[Data listing]

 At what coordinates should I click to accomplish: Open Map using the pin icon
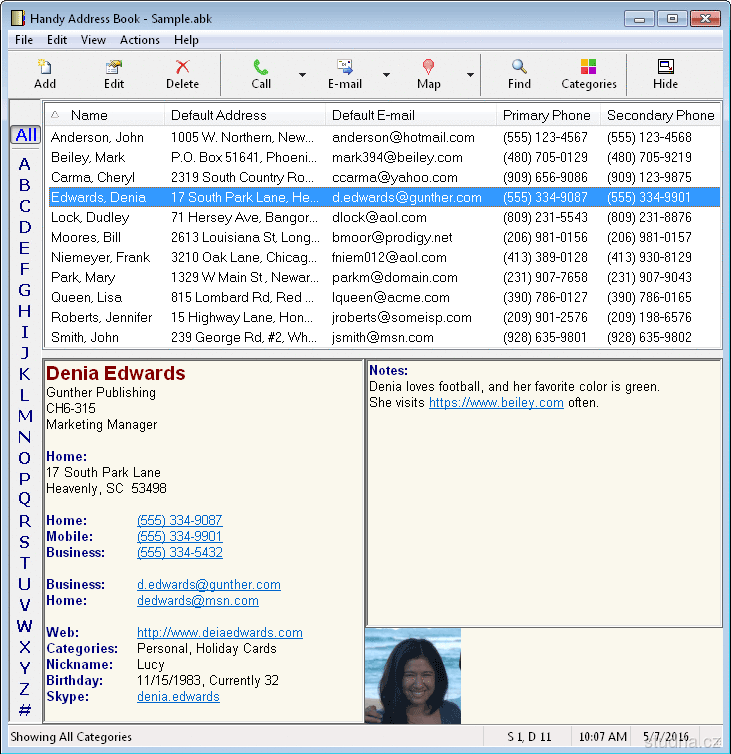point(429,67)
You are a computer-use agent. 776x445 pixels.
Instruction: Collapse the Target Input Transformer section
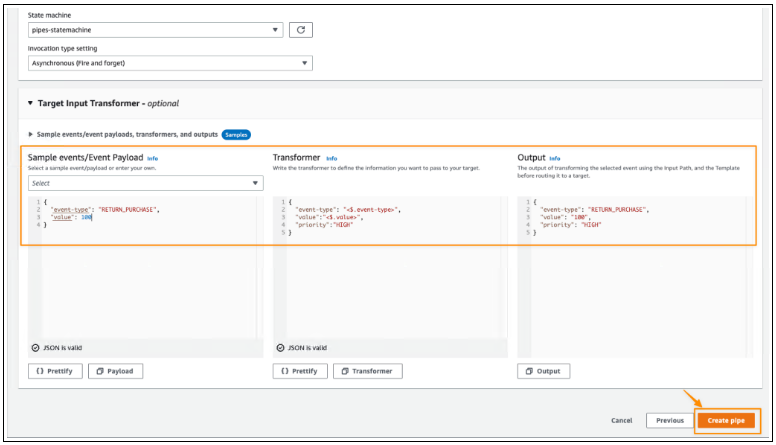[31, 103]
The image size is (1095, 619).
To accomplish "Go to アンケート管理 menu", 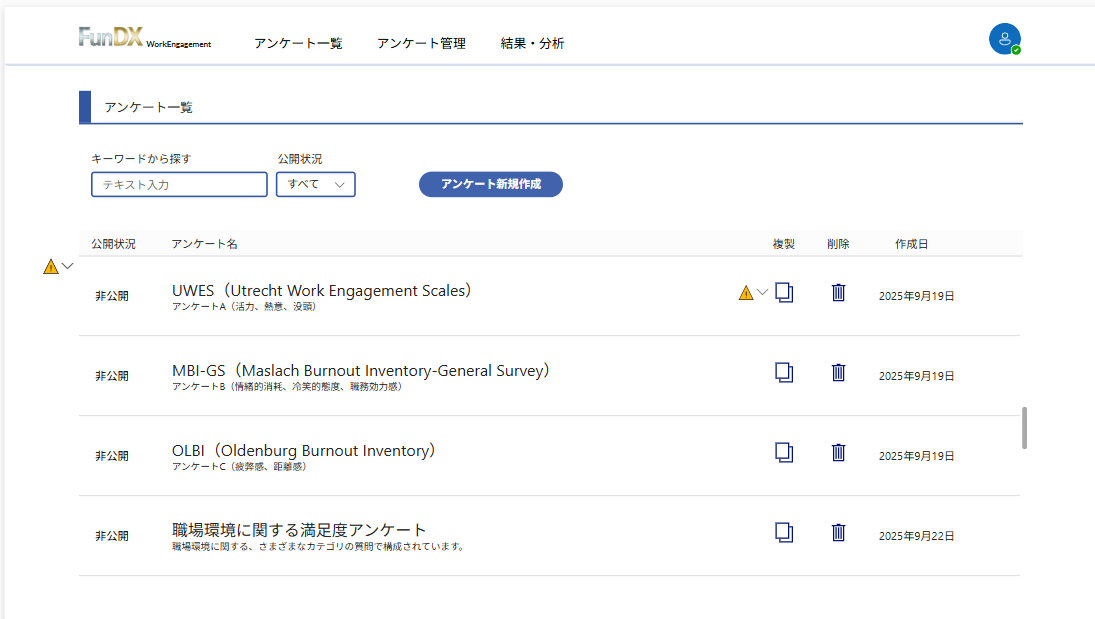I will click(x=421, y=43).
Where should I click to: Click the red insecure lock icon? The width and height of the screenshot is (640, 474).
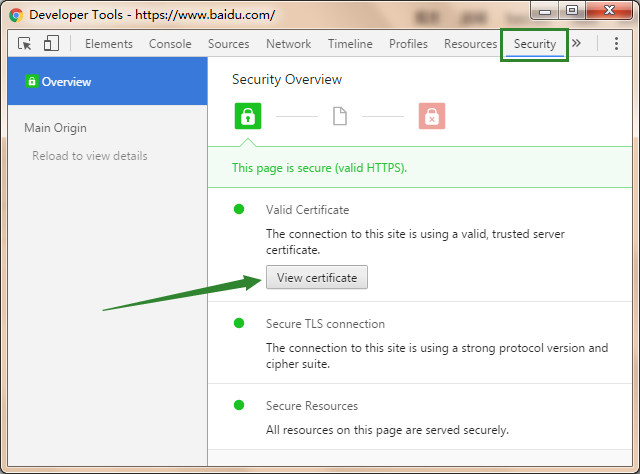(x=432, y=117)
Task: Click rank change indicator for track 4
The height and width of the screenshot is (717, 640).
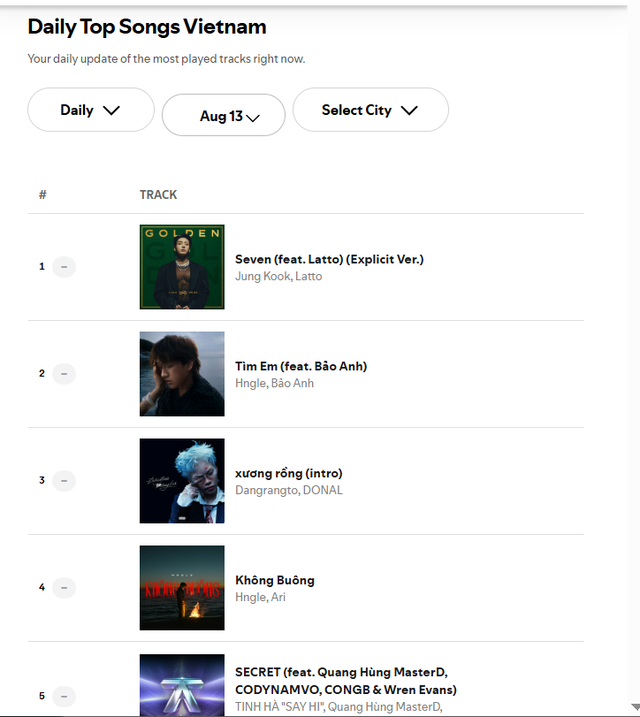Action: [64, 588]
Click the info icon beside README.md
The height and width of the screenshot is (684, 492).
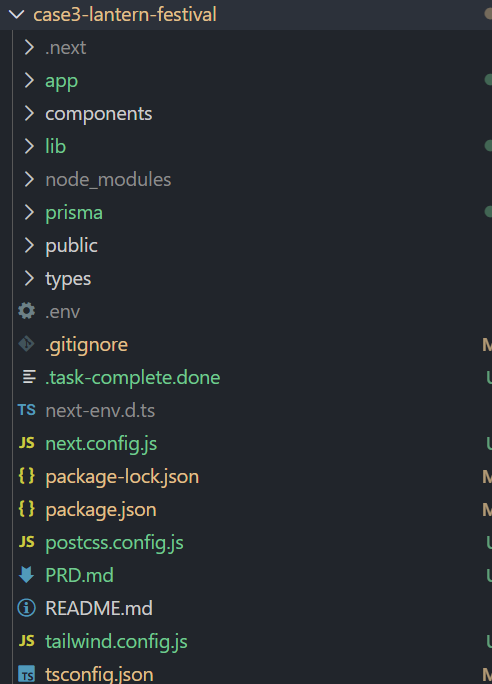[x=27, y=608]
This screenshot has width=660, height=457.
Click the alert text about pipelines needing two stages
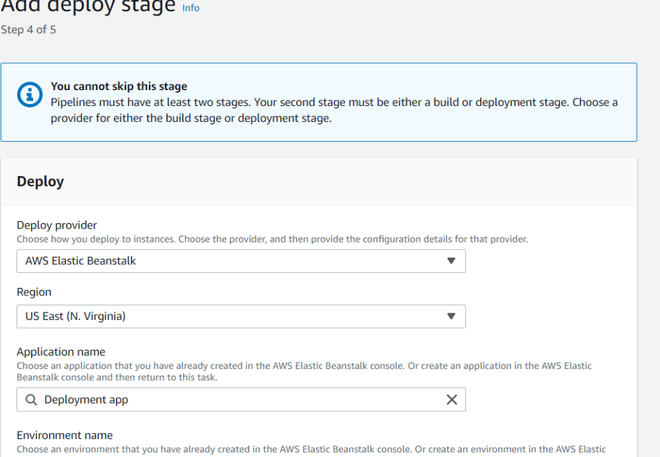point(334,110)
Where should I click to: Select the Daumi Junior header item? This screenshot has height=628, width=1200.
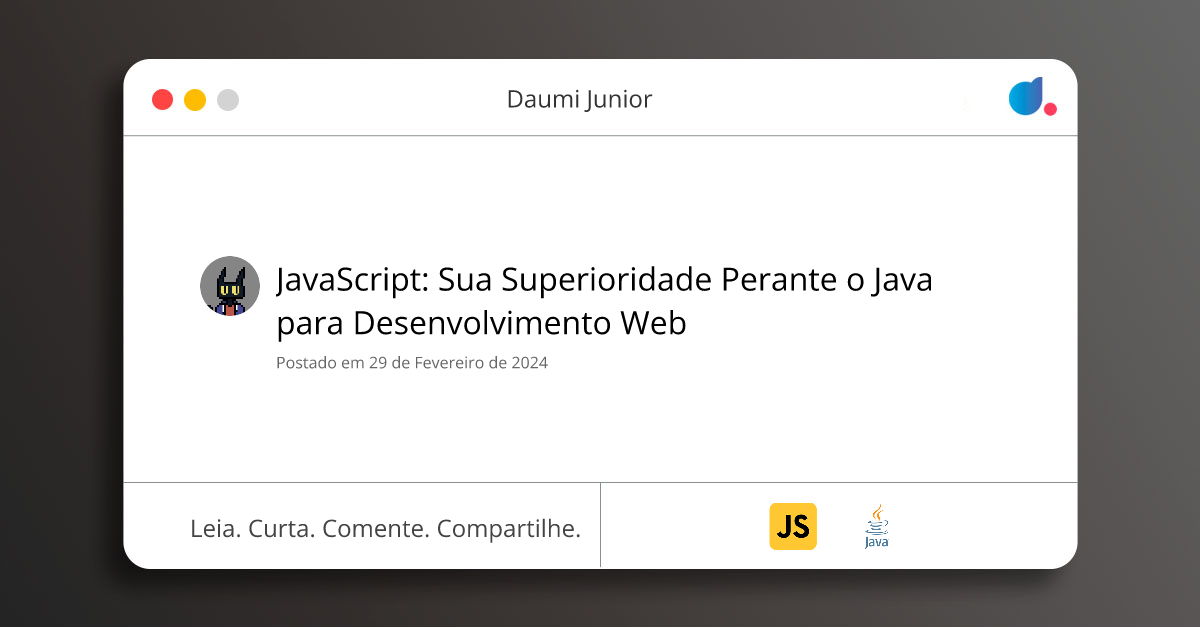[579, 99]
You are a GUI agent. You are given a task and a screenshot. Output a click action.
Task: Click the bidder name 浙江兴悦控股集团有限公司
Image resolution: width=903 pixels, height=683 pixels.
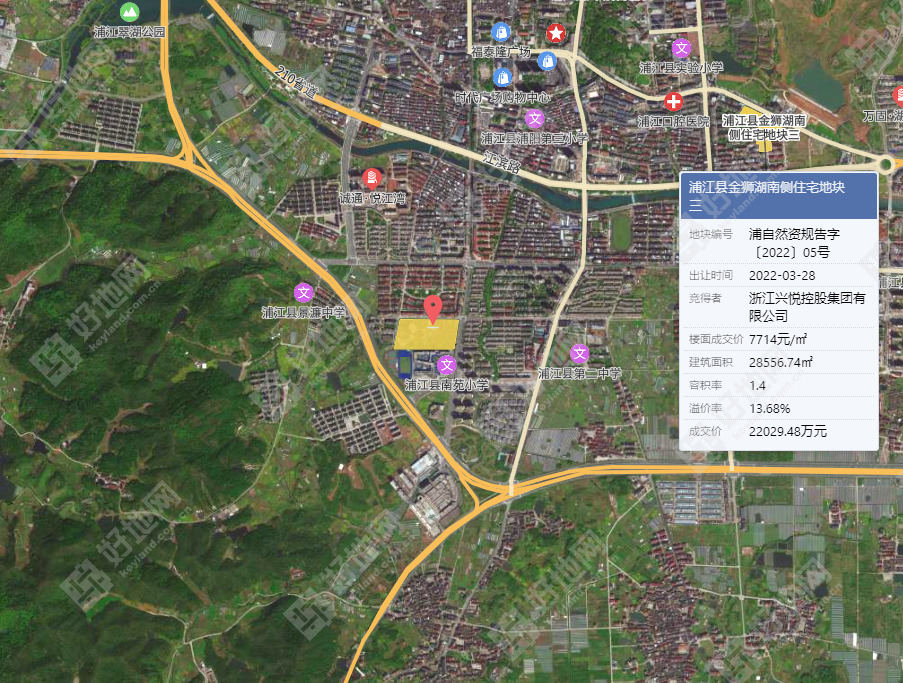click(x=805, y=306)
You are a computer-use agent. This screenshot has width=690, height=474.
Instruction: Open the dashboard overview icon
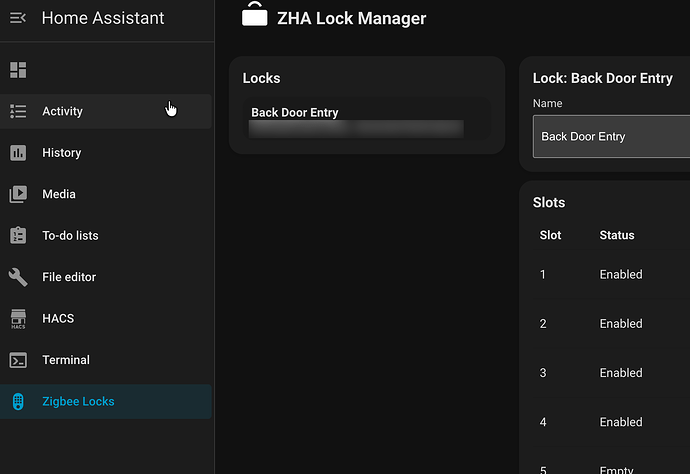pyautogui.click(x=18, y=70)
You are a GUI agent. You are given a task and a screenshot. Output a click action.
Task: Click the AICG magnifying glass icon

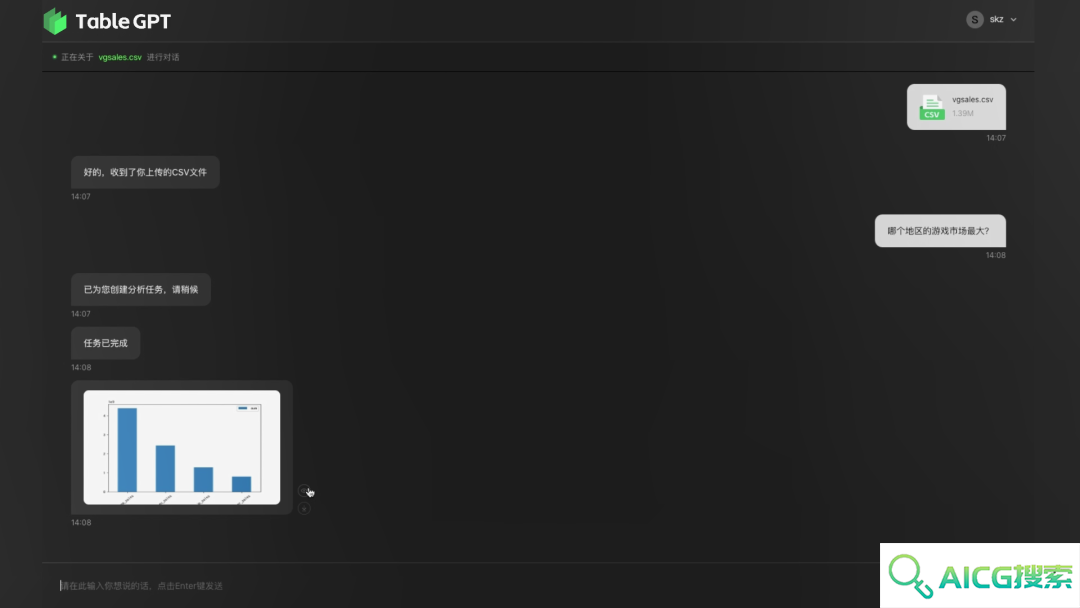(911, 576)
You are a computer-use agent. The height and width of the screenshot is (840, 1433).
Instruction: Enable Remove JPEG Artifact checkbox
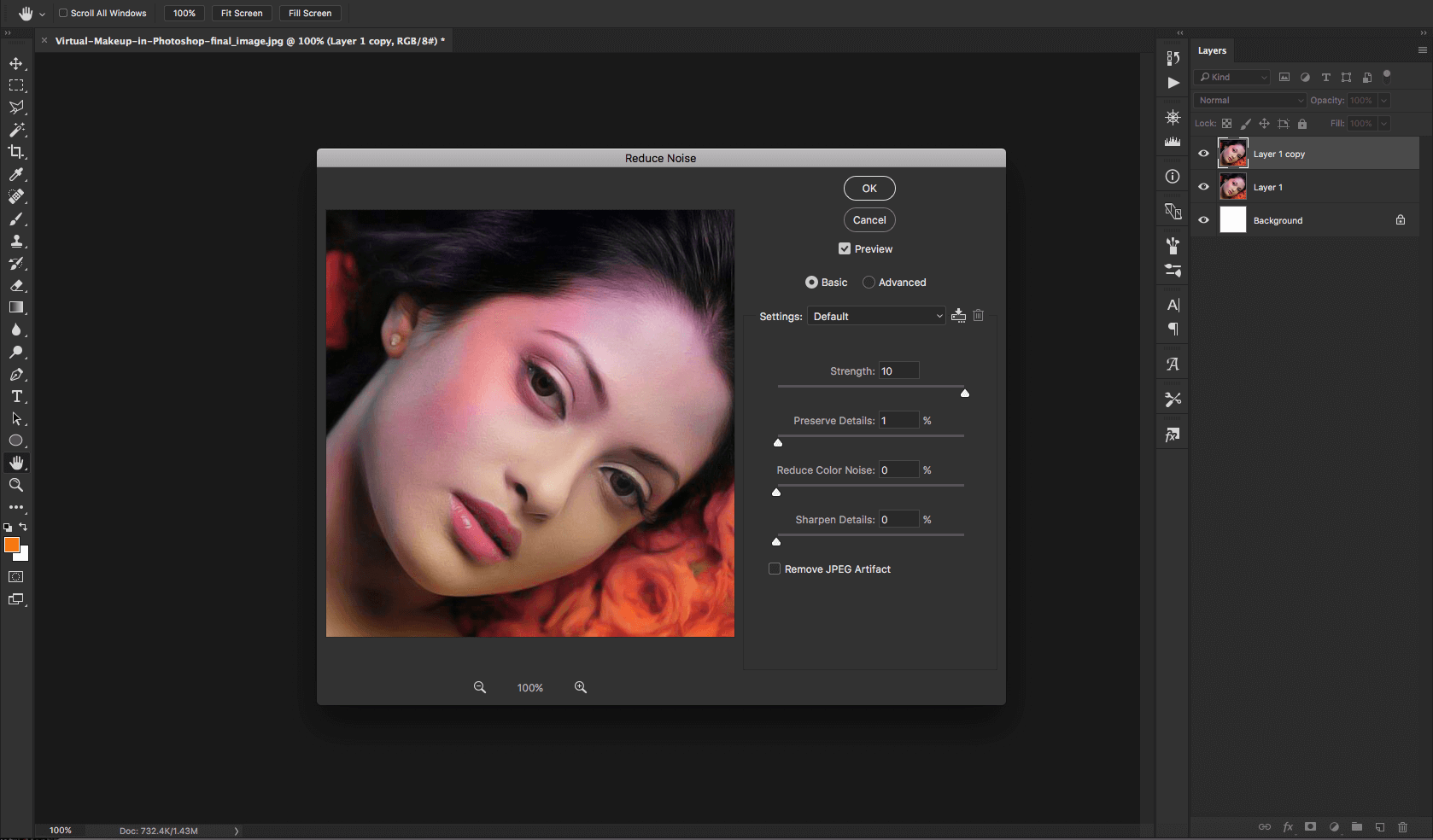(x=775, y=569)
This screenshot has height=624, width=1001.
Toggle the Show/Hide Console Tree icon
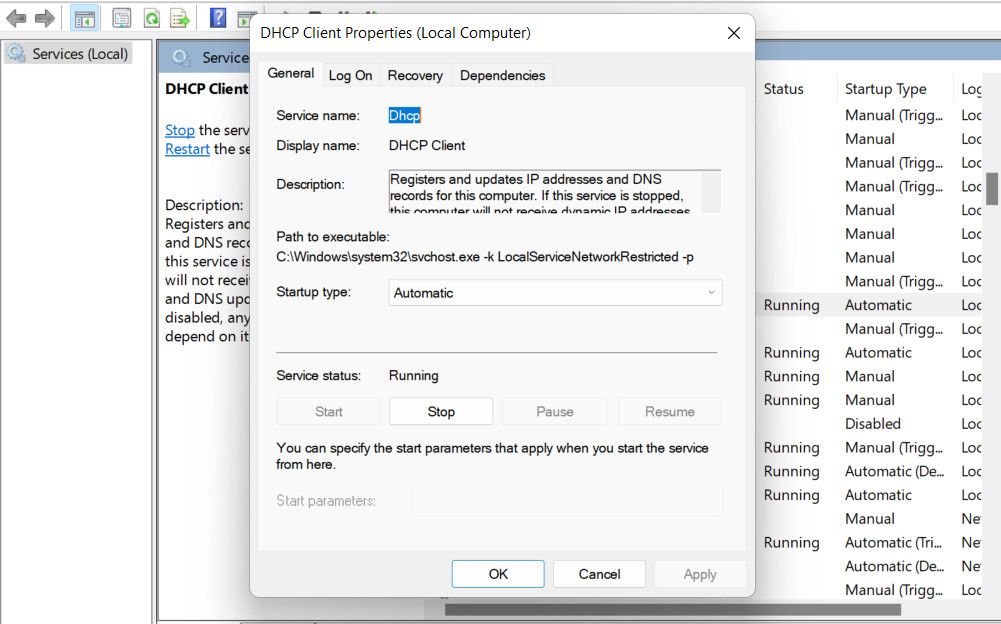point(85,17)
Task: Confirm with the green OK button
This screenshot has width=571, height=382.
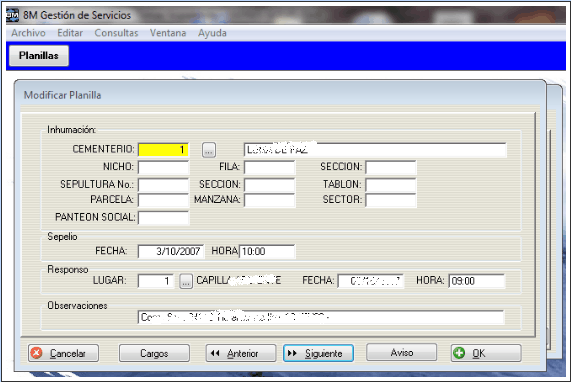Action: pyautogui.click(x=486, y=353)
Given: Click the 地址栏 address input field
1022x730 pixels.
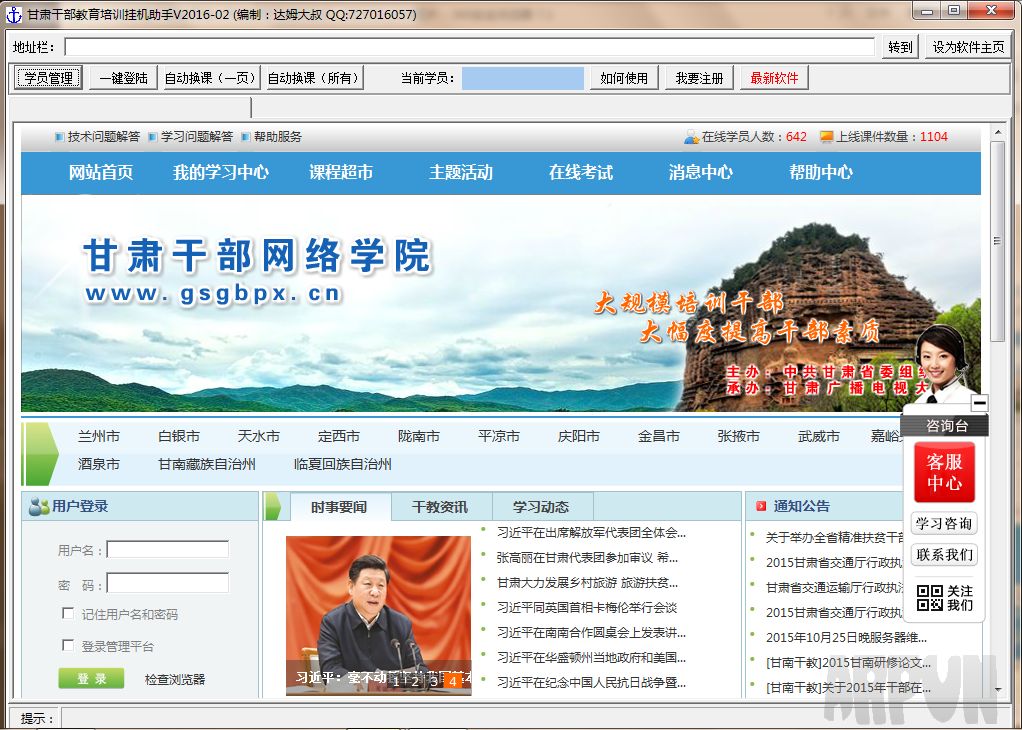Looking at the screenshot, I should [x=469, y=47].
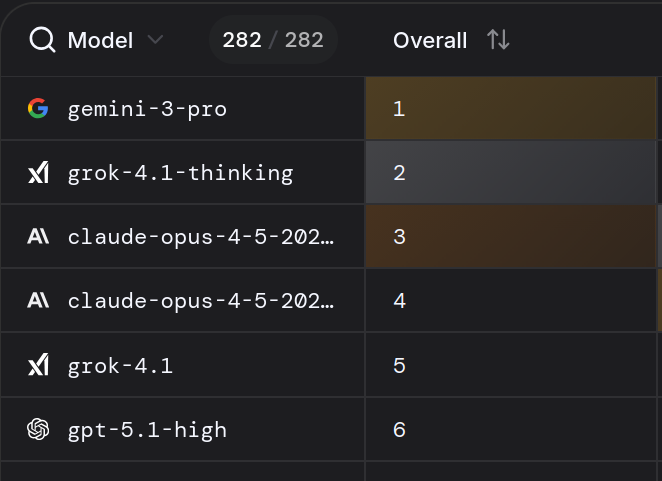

[/Data listing]

**Aim of the task**. What lines above contain the word "agent"? Please copy each one.

**Response**.
You are a computer-use agent. 776x445 pixels.
You are a GUI agent. You are given a task and a screenshot. Output a click action.
You are a computer-use agent. This screenshot has width=690, height=474.
You are a GUI agent. You are given a task and a screenshot. Output a click action.
You are a computer-use agent. The height and width of the screenshot is (840, 1433).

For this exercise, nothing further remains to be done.